TEXT SECTION

Nodes should load different data from their dataloaders and should not duplicate logged loss values.

Environment

3 node Azure compute cluster
Each node has 2x V100 GPUs and the base docker image for the environment is mcr.microsoft.com/azureml/openmpi4.1.0-cuda11.3-cudnn8-ubuntu20.04

* CUDA:
	- GPU:
		- Tesla V100-PCIE-16GB
		- Tesla V100-PCIE-16GB
	- available:         True
	- version:           11.3
* Packages:
	- numpy:             1.22.3
	- pyTorch_debug:     False
	- pyTorch_version:   1.11.0
	- pytorch-lightning: 1.6.4
	- tqdm:              4.64.0
* System:
	- OS:                Linux
	- architecture:
		- 64bit
		- ELF
	- processor:         x86_64
	- python:            3.8.13
	- version:           #38-Ubuntu SMP Sun Mar 22 21:27:21 UTC 2020

Environmental variables are printed to the log in the python script at various points in the process. Below are the values of these environmental variables on each node before the LightningModule and LightningDataModule objects are initiated (ie. the display_environment("__main__") call in the script above).

Node 1

__main__:
----------------------------------------
PL_GLOBAL_SEED = 102938
PL_SEED_WORKERS = 1
MASTER_ADDR = 127.0.0.1
MASTER_ADDRESS = 
MASTER_PORT = 38581
RANK = 
NODE_RANK = 0
LOCAL_RANK = 1
GLOBAL_RANK = 
WORLD_SIZE = 2
NCCL_SOCKET_IFNAME = eth0
OMPI_COMM_WORLD_RANK = 0
OMPI_COMM_WORLD_LOCAL_RANK = 0
OMPI_COMM_WORLD_SIZE = 3
OMPI_COMM_WORLD_LOCAL_SIZE = 1
----------------------------------------

Node 2

__main__:
----------------------------------------
PL_GLOBAL_SEED = 102938
PL_SEED_WORKERS = 1
MASTER_ADDR = 127.0.0.1
MASTER_ADDRESS = 
MASTER_PORT = 57987
RANK = 
NODE_RANK = 0
LOCAL_RANK = 1
GLOBAL_RANK = 
WORLD_SIZE = 2
NCCL_SOCKET_IFNAME = eth0
OMPI_COMM_WORLD_RANK = 1
OMPI_COMM_WORLD_LOCAL_RANK = 0
OMPI_COMM_WORLD_SIZE = 3
OMPI_COMM_WORLD_LOCAL_SIZE = 1
----------------------------------------

Node 3

__main__:
----------------------------------------
PL_GLOBAL_SEED = 102938
PL_SEED_WORKERS = 1
MASTER_ADDR = 127.0.0.1
MASTER_ADDRESS = 
MASTER_PORT = 46819
RANK = 
NODE_RANK = 0
LOCAL_RANK = 1
GLOBAL_RANK = 
WORLD_SIZE = 2
NCCL_SOCKET_IFNAME = eth0
OMPI_COMM_WORLD_RANK = 2
OMPI_COMM_WORLD_LOCAL_RANK = 0
OMPI_COMM_WORLD_SIZE = 3
OMPI_COMM_WORLD_LOCAL_SIZE = 1
----------------------------------------

cc @borda @awaelchli @rohitgr7 @akihironitta @justusschock @kaushikb11 @ananthsub @carmocca @edward-io @kamil-kaczmarek @Raalsky @Blaizzy

About this issue

Original URL
State: closed
Created 2 years ago
Comments: 24 (11 by maintainers)

DATA SHOWN
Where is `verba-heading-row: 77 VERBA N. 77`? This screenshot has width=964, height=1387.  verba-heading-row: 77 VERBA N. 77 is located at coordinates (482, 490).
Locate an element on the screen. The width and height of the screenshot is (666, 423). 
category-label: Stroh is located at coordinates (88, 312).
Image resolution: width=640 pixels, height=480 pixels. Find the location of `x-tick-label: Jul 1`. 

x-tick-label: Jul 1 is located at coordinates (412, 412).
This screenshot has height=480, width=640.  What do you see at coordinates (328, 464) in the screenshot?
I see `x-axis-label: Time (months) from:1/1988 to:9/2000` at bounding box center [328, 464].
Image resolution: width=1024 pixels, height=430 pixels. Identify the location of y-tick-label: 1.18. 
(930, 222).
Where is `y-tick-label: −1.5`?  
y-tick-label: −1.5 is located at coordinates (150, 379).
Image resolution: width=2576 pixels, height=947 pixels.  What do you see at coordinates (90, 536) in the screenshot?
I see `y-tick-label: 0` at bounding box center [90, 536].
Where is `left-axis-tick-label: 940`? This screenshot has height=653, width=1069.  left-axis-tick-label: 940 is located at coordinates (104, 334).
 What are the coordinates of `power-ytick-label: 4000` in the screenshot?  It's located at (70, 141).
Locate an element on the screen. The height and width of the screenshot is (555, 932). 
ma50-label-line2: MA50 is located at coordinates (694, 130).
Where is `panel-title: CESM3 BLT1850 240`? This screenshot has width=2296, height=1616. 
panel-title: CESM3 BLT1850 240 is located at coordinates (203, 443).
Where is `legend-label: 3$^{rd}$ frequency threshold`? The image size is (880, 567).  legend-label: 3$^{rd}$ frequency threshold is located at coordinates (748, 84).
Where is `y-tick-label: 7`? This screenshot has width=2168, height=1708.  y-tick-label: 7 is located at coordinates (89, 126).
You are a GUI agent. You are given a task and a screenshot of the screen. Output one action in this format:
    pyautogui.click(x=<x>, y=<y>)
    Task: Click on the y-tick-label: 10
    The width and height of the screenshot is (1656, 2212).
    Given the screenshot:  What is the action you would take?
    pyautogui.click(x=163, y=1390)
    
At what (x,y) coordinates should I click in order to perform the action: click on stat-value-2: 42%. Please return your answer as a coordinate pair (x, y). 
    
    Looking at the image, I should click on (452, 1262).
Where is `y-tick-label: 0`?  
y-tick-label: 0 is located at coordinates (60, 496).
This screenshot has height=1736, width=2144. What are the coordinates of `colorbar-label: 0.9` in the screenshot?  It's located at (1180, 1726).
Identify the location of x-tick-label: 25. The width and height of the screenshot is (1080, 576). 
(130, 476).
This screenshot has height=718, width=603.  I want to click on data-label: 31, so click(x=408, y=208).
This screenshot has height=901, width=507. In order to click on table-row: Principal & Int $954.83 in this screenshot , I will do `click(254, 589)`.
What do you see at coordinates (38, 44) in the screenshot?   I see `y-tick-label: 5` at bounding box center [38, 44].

THINGS TO DO
A - Transcribe the multi-node training issue text, everything from "cc @borda @awaelchli" down to "(11 by maintainers)".
B - Answer these questions using the multi-node training issue text:
(i) How many V100 GPUs does each node in the cluster have?
(ii) Which pytorch-lightning version is listed under Packages?
(iii) What value of MASTER_PORT is printed for Node 2?
C - Take the multi-node training issue text further, picking up after its final line.
The rows play no part in this work.

TASK RESPONSES
A -
cc @borda @awaelchli @rohitgr7 @akihironitta @justusschock @kaushikb11 @ananthsub @carmocca @edward-io @kamil-kaczmarek @Raalsky @Blaizzy

About this issue

Original URL
State: closed
Created 2 years ago
Comments: 24 (11 by maintainers)

B -
(i) Two.
(ii) 1.6.4.
(iii) 57987.

C -
Most upvoted comments

I did some more experimentation and discovered that while environmental variable configuration is needed for running with an MPIConfiguration that no environmental variable adjustments are needed when using a PytorchConfiguration. Additionally, an error regarding MKL requires an environmental variable adjustment when I used MPI, but I didn’t have this issue with PytorchConfiguration.

I ended up configuring my scripts so that I could run jobs with either MPIConfiguration (with necessary adjustments) or PytorchConfiguration. I haven’t tested this extensively but runtimes seem to be comparable between configurations. These updated scripts and info on my environment are below (run python submit_job.py to submit the job on the Azure cluster). Also note that although the script is now configured for strategy="deepspeed_stage_3" that I also tested strategy="ddp" (and switched out the FusedAdam optimizer for torch.optim.AdamW).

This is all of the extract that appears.